- _Aim of the exercise_: Would you please give the entries again word for word, with no images in your copy?

Top of Records

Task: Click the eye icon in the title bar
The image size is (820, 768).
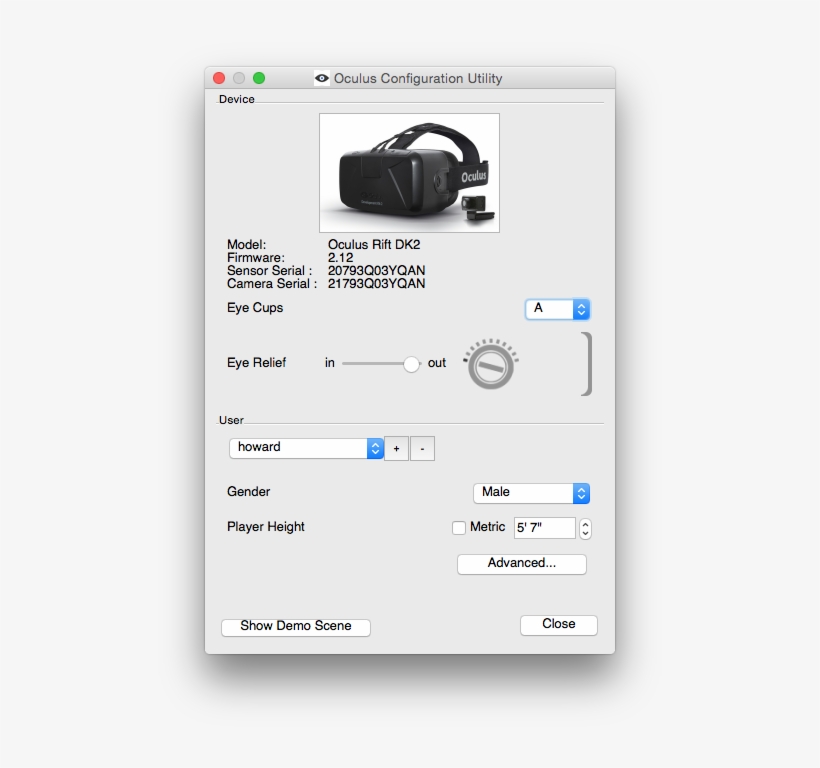Action: (322, 78)
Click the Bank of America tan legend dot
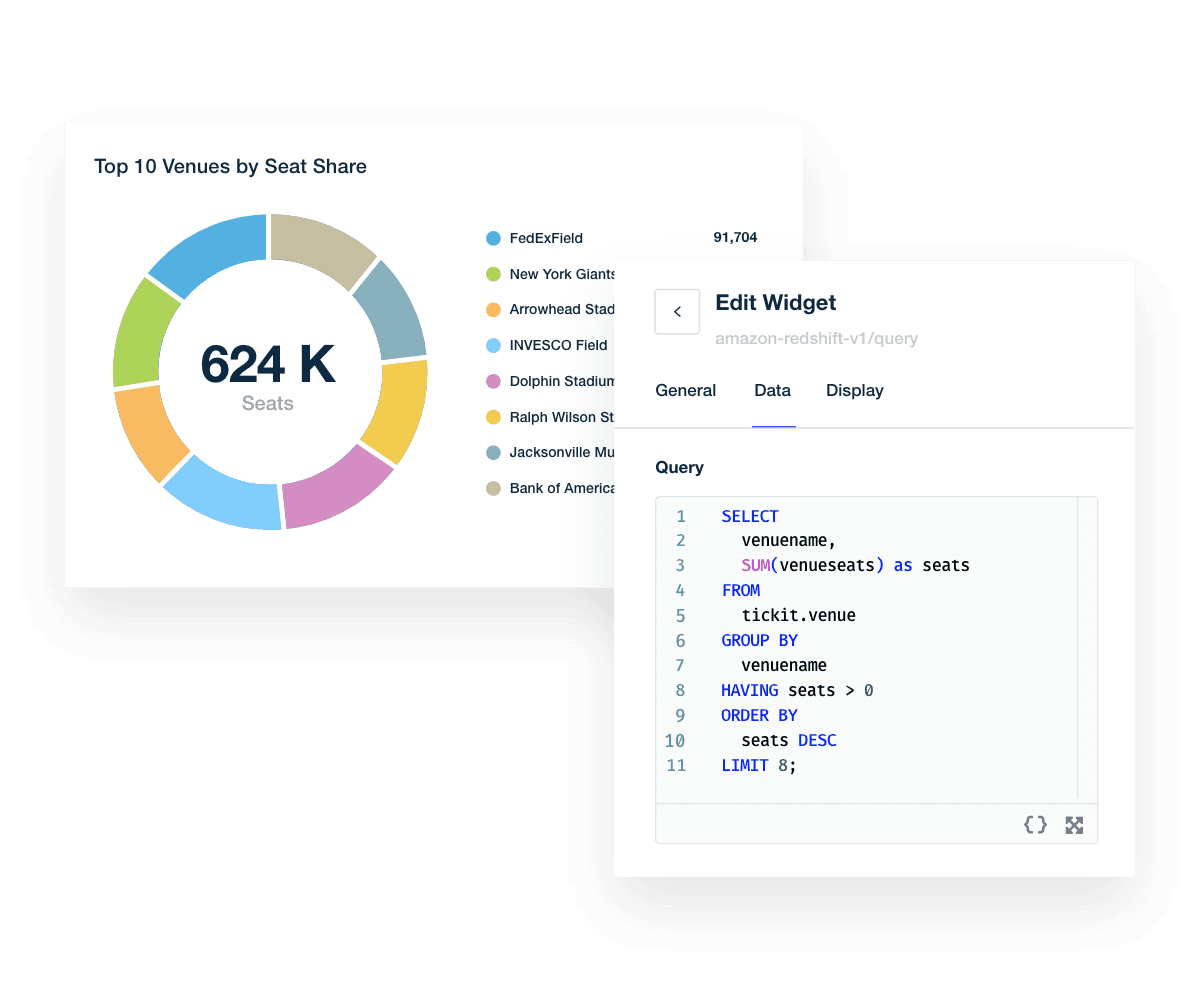Screen dimensions: 1200x1000 493,489
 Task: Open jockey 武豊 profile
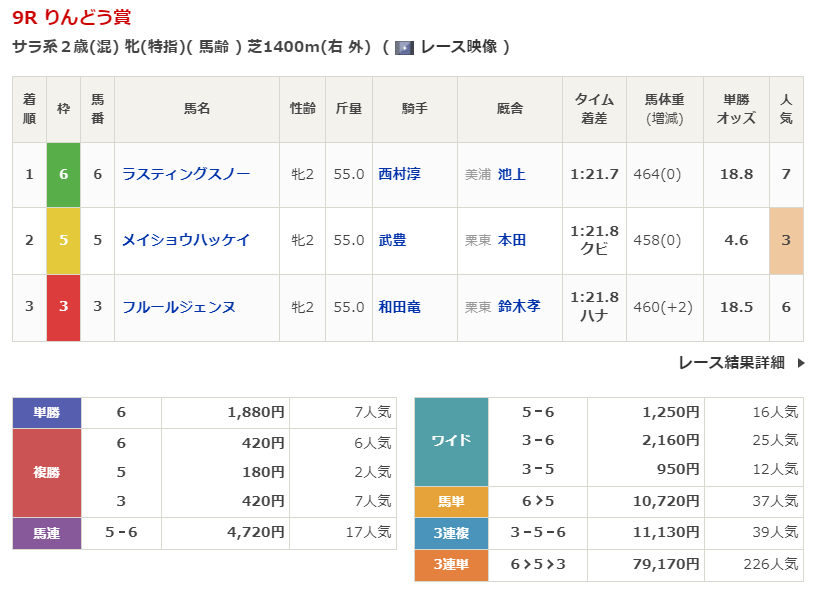[x=392, y=240]
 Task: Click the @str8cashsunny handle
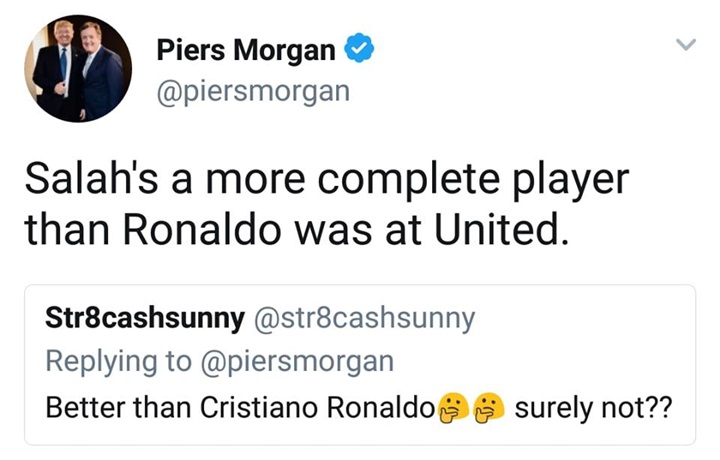364,319
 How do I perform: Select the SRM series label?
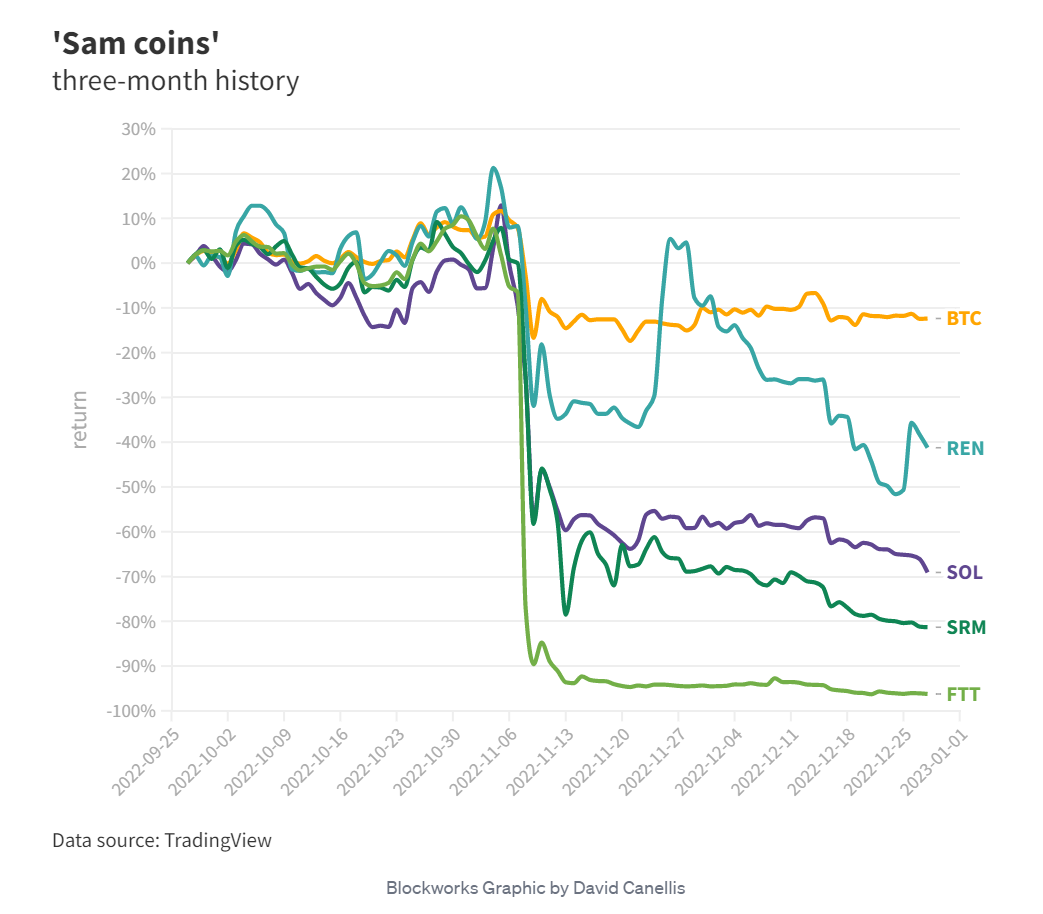pyautogui.click(x=966, y=628)
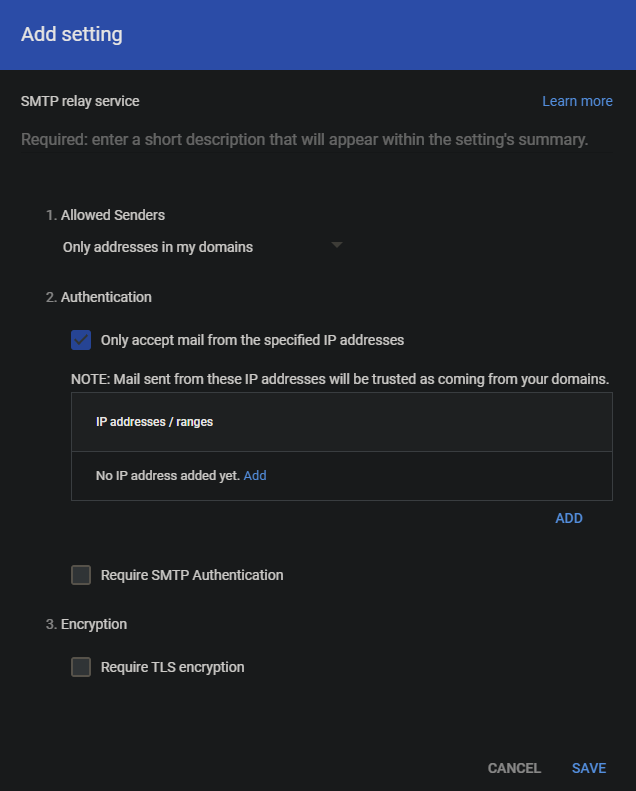Expand the Allowed Senders dropdown arrow
636x791 pixels.
point(336,245)
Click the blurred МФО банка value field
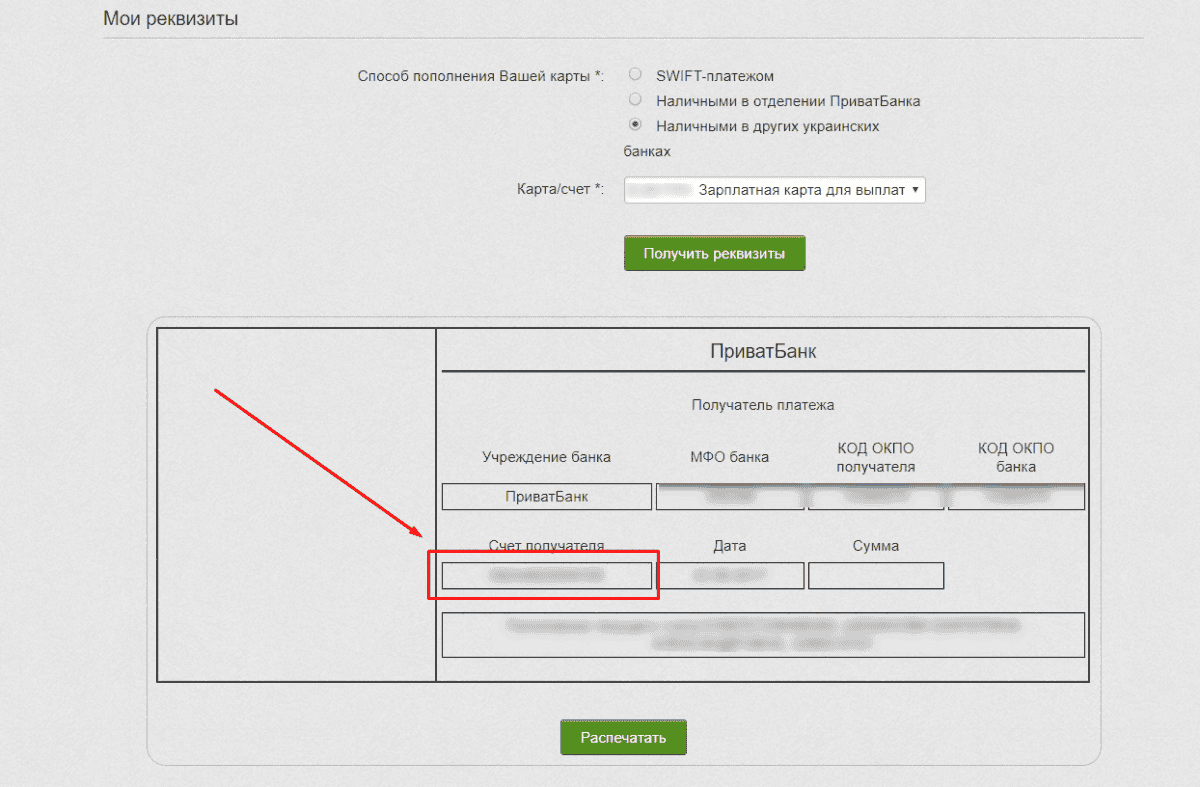The width and height of the screenshot is (1200, 787). (729, 497)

Bottom of Records

- _Output below_:
Task: Click the eye icon in the title bar
The image size is (820, 768).
Action: (322, 78)
Click the Bank of America tan legend dot
Screen dimensions: 1200x1000 493,489
 Task: Open jockey 武豊 profile
[x=392, y=240]
 Task: Click the @str8cashsunny handle
364,319
 How do I perform: Select the SRM series label?
pyautogui.click(x=966, y=628)
Expand the Allowed Senders dropdown arrow
636x791 pixels.
point(336,245)
Click the blurred МФО банка value field
The width and height of the screenshot is (1200, 787). (729, 497)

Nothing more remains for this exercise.